## PROBLEM TO WORK ON
Check each line of the data for "screenshot", then give the number of lines that have it, without any other words.
★ ★ ★ ★ ★ ★ ★
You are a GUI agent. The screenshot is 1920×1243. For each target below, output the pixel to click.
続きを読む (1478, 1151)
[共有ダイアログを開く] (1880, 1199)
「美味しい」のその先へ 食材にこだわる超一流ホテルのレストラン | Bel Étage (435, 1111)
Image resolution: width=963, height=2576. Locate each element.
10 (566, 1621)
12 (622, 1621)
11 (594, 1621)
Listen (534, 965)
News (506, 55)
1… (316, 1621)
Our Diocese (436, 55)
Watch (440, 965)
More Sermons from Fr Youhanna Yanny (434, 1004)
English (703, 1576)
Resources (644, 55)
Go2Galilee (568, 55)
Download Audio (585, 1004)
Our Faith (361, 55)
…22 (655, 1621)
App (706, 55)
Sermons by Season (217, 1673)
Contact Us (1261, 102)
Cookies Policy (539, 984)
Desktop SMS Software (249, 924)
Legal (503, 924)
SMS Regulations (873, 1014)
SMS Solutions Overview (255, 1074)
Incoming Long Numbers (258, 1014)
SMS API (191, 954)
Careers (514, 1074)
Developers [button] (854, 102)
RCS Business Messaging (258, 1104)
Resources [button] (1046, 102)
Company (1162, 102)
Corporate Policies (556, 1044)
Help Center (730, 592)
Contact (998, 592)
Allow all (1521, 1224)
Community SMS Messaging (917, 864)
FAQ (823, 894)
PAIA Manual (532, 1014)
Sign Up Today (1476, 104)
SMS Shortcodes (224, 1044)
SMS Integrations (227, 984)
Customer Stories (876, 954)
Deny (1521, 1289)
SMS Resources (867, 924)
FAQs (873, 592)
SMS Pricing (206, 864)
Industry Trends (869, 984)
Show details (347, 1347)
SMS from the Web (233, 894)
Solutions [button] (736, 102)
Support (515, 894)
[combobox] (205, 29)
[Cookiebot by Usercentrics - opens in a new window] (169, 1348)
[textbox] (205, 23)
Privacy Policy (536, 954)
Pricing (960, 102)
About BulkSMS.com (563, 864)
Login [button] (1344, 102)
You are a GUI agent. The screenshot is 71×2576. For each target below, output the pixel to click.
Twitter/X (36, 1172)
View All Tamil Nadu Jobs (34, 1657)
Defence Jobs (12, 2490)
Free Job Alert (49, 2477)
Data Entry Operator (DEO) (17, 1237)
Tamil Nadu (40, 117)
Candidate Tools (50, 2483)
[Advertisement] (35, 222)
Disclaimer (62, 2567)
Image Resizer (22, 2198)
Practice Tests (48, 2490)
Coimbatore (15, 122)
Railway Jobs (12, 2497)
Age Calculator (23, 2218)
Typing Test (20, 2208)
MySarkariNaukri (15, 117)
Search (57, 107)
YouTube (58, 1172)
★ ★ ★ ★ ★ ★ ★
## TASK RESULT
2